Additional evidence for the link between subjective cognitive decline and MCI or dementia comes from the BRAINS (Biologically Resilient Adults in Neurological Studies) longitudinal study. Richard J. Kryscio, Ph.D., a professor of statistics and faculty member in the Sanders-Brown Center on Aging at the University of Kentucky, Lexington, and his colleagues looked at 531 men and women with a mean age of 73 who underwent annual cognitive assessments for a mean of 10 years.

Before each exam, the participants were asked, "Have you noticed a change in your memory since the last visit?" More than half of the participants (55.7%) said yes, reporting subjective memory complaints during the study.
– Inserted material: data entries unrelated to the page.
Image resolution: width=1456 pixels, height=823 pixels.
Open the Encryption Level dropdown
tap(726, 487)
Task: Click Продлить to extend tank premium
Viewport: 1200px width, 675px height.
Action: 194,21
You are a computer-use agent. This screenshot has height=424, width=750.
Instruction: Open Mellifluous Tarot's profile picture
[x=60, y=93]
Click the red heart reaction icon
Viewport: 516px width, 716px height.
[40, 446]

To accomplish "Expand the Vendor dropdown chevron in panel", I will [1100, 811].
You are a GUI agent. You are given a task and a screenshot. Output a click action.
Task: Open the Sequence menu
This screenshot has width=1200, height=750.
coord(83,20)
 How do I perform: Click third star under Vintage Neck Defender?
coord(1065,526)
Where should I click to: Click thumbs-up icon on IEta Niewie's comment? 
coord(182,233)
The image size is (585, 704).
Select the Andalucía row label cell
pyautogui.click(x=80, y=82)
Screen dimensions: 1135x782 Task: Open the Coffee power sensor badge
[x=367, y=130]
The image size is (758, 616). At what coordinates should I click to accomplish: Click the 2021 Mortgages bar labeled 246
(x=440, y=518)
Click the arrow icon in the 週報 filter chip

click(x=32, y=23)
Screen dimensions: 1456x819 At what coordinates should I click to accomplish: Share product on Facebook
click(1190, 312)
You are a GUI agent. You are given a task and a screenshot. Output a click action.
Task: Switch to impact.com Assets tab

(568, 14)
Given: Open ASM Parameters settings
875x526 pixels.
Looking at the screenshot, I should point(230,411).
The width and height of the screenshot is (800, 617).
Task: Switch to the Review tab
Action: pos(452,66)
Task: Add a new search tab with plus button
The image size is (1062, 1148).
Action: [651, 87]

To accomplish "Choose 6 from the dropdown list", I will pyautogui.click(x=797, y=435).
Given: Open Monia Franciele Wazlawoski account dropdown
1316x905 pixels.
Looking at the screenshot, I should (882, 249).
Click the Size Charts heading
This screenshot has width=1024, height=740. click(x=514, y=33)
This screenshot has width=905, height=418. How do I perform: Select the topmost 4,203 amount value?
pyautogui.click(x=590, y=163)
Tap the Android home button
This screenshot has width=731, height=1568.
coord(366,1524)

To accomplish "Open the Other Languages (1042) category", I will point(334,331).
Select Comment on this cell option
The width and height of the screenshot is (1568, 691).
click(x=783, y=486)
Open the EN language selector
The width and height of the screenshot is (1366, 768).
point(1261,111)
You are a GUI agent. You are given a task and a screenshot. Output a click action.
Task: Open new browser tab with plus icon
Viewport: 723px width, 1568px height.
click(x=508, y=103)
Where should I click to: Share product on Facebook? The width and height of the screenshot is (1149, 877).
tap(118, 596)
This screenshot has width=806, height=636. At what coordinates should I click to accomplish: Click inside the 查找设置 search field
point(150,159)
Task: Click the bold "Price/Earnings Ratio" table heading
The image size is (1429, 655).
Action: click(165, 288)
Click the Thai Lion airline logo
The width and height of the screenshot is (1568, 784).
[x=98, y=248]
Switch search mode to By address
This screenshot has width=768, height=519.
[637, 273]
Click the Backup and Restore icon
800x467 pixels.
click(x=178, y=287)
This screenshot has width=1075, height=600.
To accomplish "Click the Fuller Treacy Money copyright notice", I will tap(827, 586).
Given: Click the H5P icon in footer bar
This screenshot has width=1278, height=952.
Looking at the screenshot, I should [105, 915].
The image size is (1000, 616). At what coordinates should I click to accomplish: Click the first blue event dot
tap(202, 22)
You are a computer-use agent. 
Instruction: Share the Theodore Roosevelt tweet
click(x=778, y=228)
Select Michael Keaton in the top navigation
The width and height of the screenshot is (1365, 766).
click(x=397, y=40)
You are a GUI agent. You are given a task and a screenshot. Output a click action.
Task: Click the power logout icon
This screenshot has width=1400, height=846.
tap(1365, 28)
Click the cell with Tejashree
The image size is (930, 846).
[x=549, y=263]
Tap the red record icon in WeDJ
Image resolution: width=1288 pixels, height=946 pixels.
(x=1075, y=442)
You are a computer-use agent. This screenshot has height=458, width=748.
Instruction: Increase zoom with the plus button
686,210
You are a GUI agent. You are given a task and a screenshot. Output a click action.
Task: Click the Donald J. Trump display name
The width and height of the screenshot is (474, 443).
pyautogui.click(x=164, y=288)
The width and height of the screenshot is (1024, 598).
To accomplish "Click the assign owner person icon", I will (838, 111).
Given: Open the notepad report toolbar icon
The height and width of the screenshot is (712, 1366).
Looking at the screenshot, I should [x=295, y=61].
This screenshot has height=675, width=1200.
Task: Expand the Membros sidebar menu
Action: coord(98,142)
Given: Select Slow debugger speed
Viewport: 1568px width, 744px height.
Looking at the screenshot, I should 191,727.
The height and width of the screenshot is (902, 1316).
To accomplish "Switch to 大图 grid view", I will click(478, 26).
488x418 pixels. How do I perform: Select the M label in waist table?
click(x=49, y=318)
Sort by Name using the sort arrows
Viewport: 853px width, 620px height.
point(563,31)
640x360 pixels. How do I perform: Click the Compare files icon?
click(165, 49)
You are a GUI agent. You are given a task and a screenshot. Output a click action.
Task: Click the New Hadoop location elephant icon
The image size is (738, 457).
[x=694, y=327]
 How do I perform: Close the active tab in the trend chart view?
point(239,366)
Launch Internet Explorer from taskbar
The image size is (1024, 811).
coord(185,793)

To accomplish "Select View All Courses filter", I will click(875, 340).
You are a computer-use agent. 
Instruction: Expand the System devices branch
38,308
The investigators found that a person with a subjective memory complaint had 2.8-fold greater risk of developing MCI or dementia later in life, compared with someone who did not respond in the affirmative.

Dr. Kryscio cautioned, however, that a positive subjective memory complaint "is no guarantee that MCI or dementia will follow."

Dr. Koppara’s study was funded by the AgeCoDe Study Group and the German Center for Neurodegenerative Diseases. The two studies authored by Dr. Amariglio and Dr. Samieri were supported by the National Institutes of Health and France’s Institut National de la Santé et de la Recherche Médicale. Dr. Kryscio’s study was supported by the National Institute on Aging. The authors all reported having no relevant disclosures.